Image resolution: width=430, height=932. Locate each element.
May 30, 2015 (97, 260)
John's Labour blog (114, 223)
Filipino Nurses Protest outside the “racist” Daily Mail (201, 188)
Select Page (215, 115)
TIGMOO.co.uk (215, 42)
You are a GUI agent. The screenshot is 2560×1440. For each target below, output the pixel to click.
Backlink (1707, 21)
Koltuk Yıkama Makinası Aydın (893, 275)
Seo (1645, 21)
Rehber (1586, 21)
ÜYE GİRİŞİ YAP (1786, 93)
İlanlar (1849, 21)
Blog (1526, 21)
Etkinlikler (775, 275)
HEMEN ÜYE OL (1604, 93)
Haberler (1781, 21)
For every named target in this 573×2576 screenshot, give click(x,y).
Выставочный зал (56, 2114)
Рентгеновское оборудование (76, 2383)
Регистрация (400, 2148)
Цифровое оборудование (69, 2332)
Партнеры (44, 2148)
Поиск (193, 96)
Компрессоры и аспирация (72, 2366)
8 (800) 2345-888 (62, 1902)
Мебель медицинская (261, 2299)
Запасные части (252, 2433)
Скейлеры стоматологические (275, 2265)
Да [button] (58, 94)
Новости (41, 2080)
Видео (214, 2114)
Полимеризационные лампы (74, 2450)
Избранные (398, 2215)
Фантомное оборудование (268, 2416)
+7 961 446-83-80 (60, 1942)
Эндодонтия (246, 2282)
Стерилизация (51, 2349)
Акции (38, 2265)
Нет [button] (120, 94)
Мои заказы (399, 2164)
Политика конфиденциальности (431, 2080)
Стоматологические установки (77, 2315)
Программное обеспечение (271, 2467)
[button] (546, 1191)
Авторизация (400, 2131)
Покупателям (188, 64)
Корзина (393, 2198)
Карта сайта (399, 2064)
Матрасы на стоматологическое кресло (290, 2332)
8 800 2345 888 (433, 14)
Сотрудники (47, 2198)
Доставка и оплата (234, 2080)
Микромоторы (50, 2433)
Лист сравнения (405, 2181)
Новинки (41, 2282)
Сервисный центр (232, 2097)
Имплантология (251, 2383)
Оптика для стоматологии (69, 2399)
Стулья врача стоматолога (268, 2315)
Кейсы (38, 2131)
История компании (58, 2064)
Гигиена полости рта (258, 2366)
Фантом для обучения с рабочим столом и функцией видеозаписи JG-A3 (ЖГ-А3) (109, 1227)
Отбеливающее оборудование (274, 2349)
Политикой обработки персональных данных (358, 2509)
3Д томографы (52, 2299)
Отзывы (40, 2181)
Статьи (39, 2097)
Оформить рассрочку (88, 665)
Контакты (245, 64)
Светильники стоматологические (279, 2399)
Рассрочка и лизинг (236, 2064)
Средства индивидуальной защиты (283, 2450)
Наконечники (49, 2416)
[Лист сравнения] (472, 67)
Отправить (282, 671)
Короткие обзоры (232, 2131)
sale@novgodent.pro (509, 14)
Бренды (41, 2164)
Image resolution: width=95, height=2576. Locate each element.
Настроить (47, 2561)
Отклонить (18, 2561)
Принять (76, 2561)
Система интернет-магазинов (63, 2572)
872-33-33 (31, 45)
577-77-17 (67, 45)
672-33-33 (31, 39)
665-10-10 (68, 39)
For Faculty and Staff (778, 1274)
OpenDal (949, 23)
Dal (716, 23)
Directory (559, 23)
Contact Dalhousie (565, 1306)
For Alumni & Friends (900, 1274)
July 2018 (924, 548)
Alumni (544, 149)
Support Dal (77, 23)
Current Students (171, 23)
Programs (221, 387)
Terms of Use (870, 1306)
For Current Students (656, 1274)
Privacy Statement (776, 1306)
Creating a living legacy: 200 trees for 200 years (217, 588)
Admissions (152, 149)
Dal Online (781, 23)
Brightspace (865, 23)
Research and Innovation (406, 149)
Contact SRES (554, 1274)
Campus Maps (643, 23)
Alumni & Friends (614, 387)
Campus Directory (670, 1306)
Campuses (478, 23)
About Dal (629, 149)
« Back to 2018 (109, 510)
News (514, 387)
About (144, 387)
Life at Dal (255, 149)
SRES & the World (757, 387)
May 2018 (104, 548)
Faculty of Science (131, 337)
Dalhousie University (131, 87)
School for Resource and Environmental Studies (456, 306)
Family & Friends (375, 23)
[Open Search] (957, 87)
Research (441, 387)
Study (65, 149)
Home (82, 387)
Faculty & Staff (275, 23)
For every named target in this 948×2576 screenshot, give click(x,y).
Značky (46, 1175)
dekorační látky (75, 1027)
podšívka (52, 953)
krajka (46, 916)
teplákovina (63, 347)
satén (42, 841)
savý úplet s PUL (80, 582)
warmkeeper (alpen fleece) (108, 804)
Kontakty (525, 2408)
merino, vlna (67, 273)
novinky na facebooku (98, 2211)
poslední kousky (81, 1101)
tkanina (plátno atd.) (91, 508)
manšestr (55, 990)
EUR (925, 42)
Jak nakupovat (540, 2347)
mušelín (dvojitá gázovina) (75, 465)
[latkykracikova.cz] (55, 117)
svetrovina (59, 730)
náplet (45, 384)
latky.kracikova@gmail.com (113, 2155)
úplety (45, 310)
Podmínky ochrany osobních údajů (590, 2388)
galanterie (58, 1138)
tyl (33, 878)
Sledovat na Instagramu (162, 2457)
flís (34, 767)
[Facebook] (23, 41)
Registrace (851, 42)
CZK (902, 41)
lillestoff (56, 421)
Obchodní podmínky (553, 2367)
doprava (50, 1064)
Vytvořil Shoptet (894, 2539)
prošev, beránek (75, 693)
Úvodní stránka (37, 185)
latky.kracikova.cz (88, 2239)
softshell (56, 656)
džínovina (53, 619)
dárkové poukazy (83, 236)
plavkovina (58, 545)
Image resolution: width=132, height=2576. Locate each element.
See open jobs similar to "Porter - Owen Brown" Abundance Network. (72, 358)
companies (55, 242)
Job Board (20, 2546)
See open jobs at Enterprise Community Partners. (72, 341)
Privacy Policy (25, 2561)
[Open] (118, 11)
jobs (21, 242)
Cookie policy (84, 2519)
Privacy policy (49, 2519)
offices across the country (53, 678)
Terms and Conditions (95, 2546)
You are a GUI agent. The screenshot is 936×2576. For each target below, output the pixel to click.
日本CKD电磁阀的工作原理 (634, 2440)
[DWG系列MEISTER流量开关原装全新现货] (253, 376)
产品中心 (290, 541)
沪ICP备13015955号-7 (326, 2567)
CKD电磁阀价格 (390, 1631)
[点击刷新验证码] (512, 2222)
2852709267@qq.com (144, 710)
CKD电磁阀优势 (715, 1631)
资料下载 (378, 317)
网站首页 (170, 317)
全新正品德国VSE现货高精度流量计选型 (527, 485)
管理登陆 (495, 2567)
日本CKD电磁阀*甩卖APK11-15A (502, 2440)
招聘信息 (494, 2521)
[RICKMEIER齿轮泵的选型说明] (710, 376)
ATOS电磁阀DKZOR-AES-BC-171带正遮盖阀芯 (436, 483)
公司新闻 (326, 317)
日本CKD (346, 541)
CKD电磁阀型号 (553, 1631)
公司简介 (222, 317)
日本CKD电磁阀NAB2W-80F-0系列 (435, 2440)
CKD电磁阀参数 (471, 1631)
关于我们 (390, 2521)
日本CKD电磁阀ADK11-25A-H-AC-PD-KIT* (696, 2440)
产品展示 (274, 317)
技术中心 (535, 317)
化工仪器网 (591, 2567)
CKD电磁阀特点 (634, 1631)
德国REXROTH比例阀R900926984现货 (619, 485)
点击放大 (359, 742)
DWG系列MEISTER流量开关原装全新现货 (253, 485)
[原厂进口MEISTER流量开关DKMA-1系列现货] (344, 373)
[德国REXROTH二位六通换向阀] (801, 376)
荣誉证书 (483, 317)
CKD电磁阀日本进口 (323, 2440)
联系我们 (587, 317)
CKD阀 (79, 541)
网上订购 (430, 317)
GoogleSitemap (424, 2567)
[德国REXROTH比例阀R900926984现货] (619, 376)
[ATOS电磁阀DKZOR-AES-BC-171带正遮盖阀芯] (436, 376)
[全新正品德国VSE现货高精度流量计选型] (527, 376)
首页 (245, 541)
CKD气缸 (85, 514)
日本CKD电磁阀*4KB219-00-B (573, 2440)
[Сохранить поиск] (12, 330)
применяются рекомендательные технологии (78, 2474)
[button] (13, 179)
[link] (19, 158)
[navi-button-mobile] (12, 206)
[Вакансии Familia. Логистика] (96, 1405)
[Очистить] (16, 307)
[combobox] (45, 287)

- PROBLEM REQUIREMENTS -
Above are the entries. Output exactly the lines beginning with the line that has "krajka (46, 916)" and ending with the line that has "关于我们 (390, 2521)".

- EXERCISE SOLUTION -
krajka (46, 916)
teplákovina (63, 347)
satén (42, 841)
savý úplet s PUL (80, 582)
warmkeeper (alpen fleece) (108, 804)
Kontakty (525, 2408)
merino, vlna (67, 273)
novinky na facebooku (98, 2211)
poslední kousky (81, 1101)
tkanina (plátno atd.) (91, 508)
manšestr (55, 990)
EUR (925, 42)
Jak nakupovat (540, 2347)
mušelín (dvojitá gázovina) (75, 465)
[latkykracikova.cz] (55, 117)
svetrovina (59, 730)
náplet (45, 384)
latky.kracikova@gmail.com (113, 2155)
úplety (45, 310)
Podmínky ochrany osobních údajů (590, 2388)
galanterie (58, 1138)
tyl (33, 878)
Sledovat na Instagramu (162, 2457)
flís (34, 767)
[Facebook] (23, 41)
Registrace (851, 42)
CZK (902, 41)
lillestoff (56, 421)
Obchodní podmínky (553, 2367)
doprava (50, 1064)
Vytvořil Shoptet (894, 2539)
prošev, beránek (75, 693)
Úvodní stránka (37, 185)
latky.kracikova.cz (88, 2239)
softshell (56, 656)
džínovina (53, 619)
dárkové poukazy (83, 236)
plavkovina (58, 545)
Image resolution: width=132, height=2576. Locate each element.
See open jobs similar to "Porter - Owen Brown" Abundance Network. (72, 358)
companies (55, 242)
Job Board (20, 2546)
See open jobs at Enterprise Community Partners. (72, 341)
Privacy Policy (25, 2561)
[Open] (118, 11)
jobs (21, 242)
Cookie policy (84, 2519)
Privacy policy (49, 2519)
offices across the country (53, 678)
Terms and Conditions (95, 2546)
You are a GUI agent. The screenshot is 936×2576. For each target below, output the pixel to click.
日本CKD电磁阀的工作原理 (634, 2440)
[DWG系列MEISTER流量开关原装全新现货] (253, 376)
产品中心 (290, 541)
沪ICP备13015955号-7 (326, 2567)
CKD电磁阀价格 (390, 1631)
[点击刷新验证码] (512, 2222)
2852709267@qq.com (144, 710)
CKD电磁阀优势 (715, 1631)
资料下载 (378, 317)
网站首页 (170, 317)
全新正品德国VSE现货高精度流量计选型 (527, 485)
管理登陆 (495, 2567)
日本CKD电磁阀*甩卖APK11-15A (502, 2440)
招聘信息 (494, 2521)
[RICKMEIER齿轮泵的选型说明] (710, 376)
ATOS电磁阀DKZOR-AES-BC-171带正遮盖阀芯 (436, 483)
公司新闻 (326, 317)
日本CKD (346, 541)
CKD电磁阀型号 (553, 1631)
公司简介 (222, 317)
日本CKD电磁阀NAB2W-80F-0系列 (435, 2440)
CKD电磁阀参数 (471, 1631)
关于我们 (390, 2521)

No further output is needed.